Load test design checklist:
- Use realistic arrival patterns, not only closed-loop workers.
- Model read/write mix, payload sizes, tenant skew, cache warmness, and burstiness.
- Include authentication, authorization, serialization, and observability overhead.
- Include slow and failing dependency responses.
- Measure queue wait, pool wait, retry count, timeout count, and dropped work.
- Run long enough to observe GC, compaction, rotation, autoscaling, and storage effects.
- Verify that generated load is not bottlenecked by the test client.
- Define stop conditions to protect shared environments.

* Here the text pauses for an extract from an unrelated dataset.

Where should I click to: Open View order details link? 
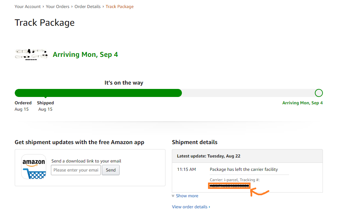[x=190, y=207]
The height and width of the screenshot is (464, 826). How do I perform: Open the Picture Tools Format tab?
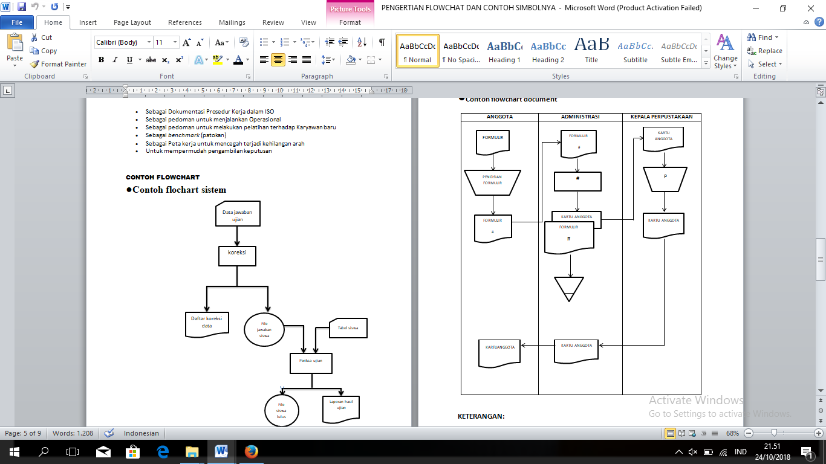[350, 22]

- Compare results to a previous baseline, not only to the absolute target.
Capacity Planning
Capacity planning connects demand, resources, SLOs, and failure scenarios.
Inputs:
- Demand forecast.
- Peak to average ratio.
- Growth rate.
- SLO target.
- Dependency limits.
- Backpressure behavior.
- Failover headroom.
- Regional loss scenario.
- Deployment surge capacity.
- Batch and cron overlap.
- Cost ceiling.
Capacity worksheet:
| Item | Example question | Output |
|---|---|---|
| Demand unit | What drives load? | Requests, jobs, tenants, GB, active sessions |
| Current baseline | What do we serve today? | p50, p95, p99, throughput, CPU, memory, cost |
| Peak multiplier | How high is peak vs average? | Peak factor by hour, day, season, event |
| Growth | How fast is demand changing? | Monthly or quarterly multiplier |
| SLO | What must remain true at peak? | Latency, availability, correctness, freshness |
| Bottleneck | Which resource saturates first? | CPU, DB, queue, memory, network, external API |
| Scaling unit | What is added when scaling? | Pod, VM, shard, partition, queue consumer |
| Failover | What if one zone or region is lost? | N+1, N+2, or active-active capacity target |
| Cost | What is the acceptable unit cost? | Cost per request, tenant, GB, job |
Common formulas:
peak_demand = average_demand * peak_to_average_ratio
future_peak = current_peak * (1 + growth_rate) ^ periods
required_capacity = future_peak * safety_factor
headroom_percent = (capacity - load) / capacity * 100
unit_cost = total_cost / business_units_served
effective_arrival_rate = original_arrival_rate + retry_arrival_rate
Example:
current_peak = 8,000 requests/second
growth_rate = 0.12 per quarter
periods = 4
safety_factor = 1.35
future_peak = 8,000 * (1 + 0.12) ^ 4 = 12,588 requests/second
required_capacity = 12,588 * 1.35 = 16,994 requests/second
Autoscaling
Autoscaling changes capacity in response to demand or saturation signals. It reduces idle cost but introduces control-loop risk.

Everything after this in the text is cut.